WHAT YOU WILL DO: Would you copy the entries that follow exactly, leaving out every picture?

[Collected data entries]
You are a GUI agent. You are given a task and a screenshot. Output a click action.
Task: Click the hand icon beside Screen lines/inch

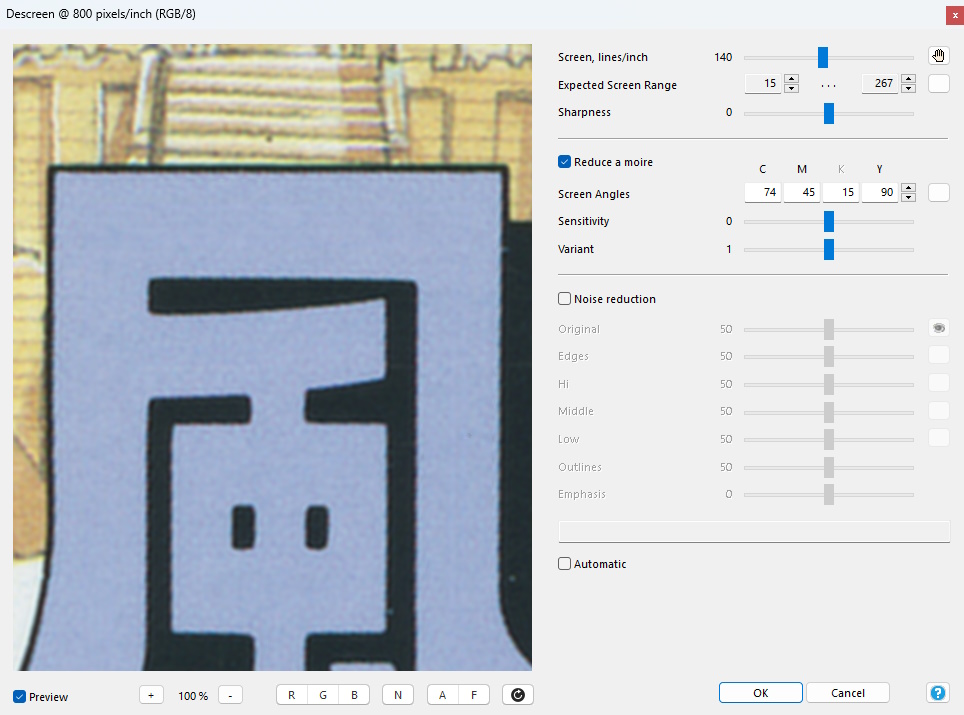[x=938, y=56]
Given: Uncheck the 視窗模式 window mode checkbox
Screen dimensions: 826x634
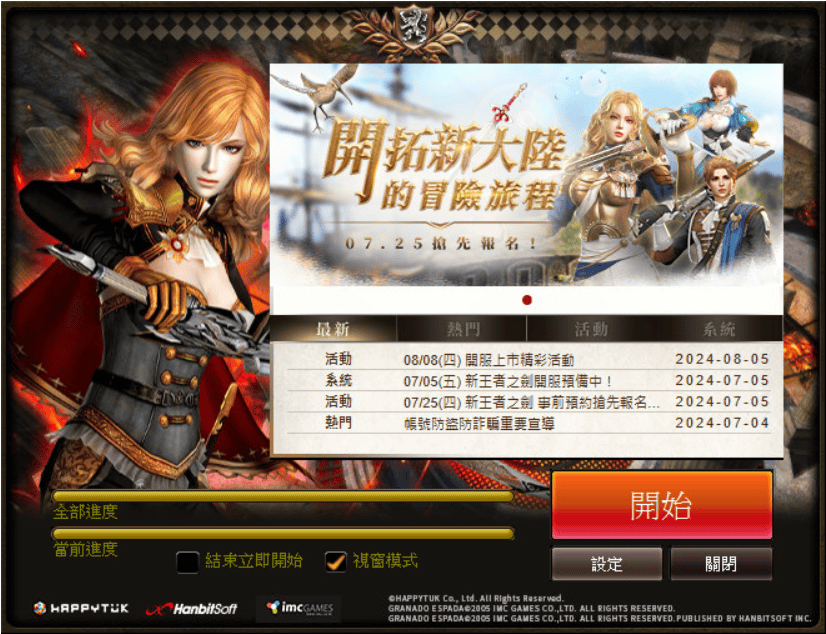Looking at the screenshot, I should pos(336,561).
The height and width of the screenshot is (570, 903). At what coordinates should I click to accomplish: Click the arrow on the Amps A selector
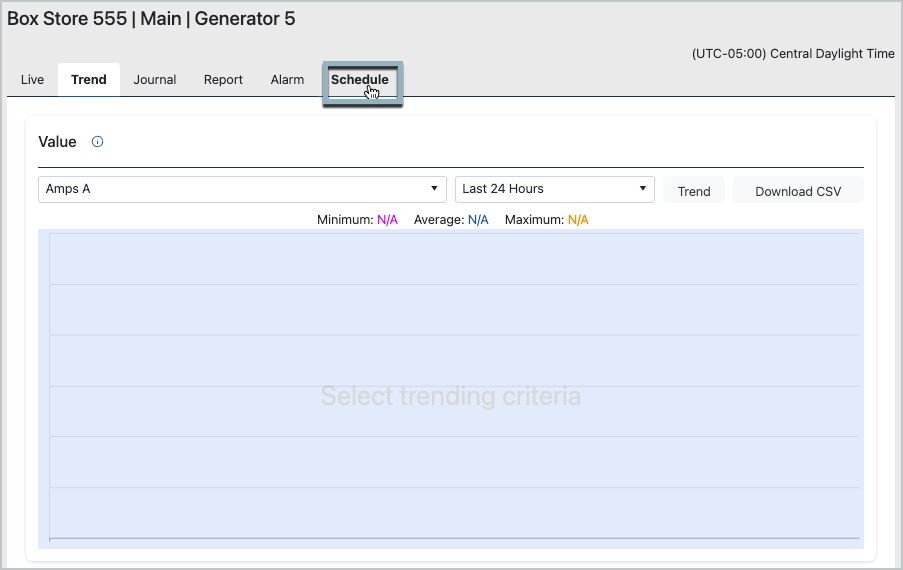(434, 189)
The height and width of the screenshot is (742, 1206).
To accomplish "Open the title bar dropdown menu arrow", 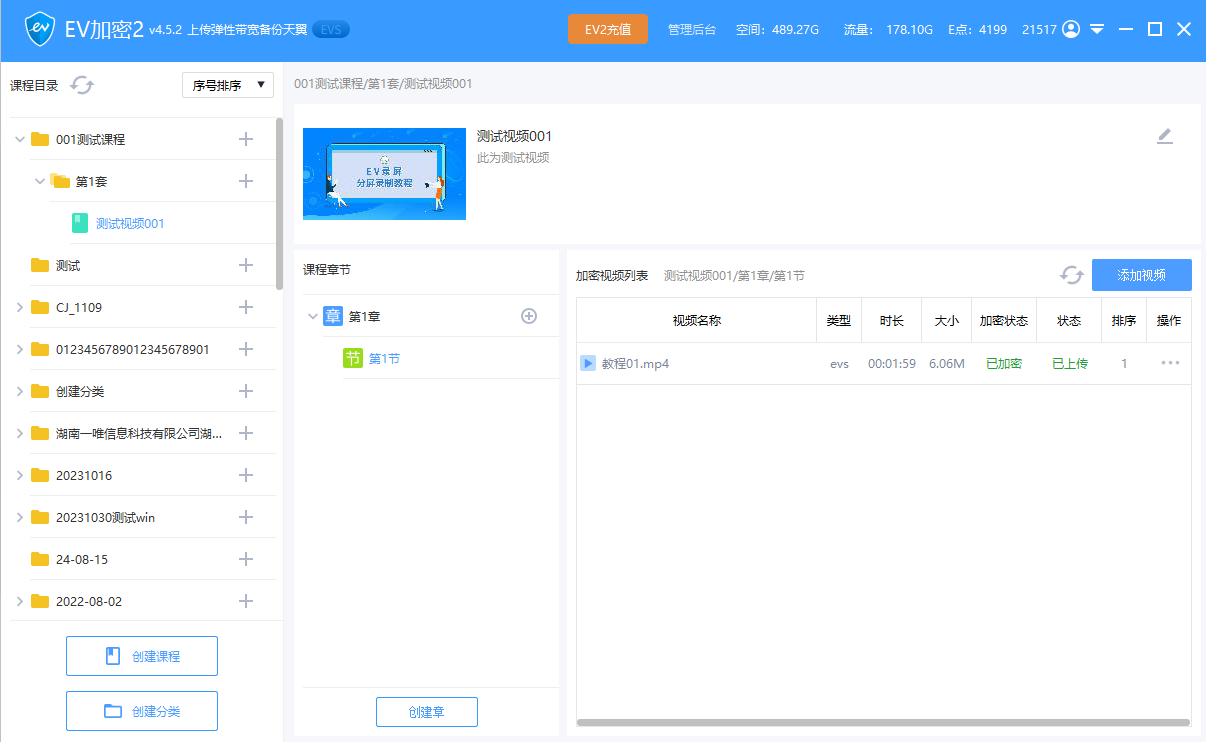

OUTPUT OF THE TASK:
You are a GUI agent. You are given a task and a screenshot. Output a click action.
Task: Click the hand icon beside Screen lines/inch

[x=938, y=56]
Given: Uncheck the 視窗模式 window mode checkbox
Screen dimensions: 826x634
Looking at the screenshot, I should pos(336,561).
The height and width of the screenshot is (570, 903). At what coordinates should I click to accomplish: Click the arrow on the Amps A selector
(434, 189)
The height and width of the screenshot is (742, 1206).
To accomplish "Open the title bar dropdown menu arrow", 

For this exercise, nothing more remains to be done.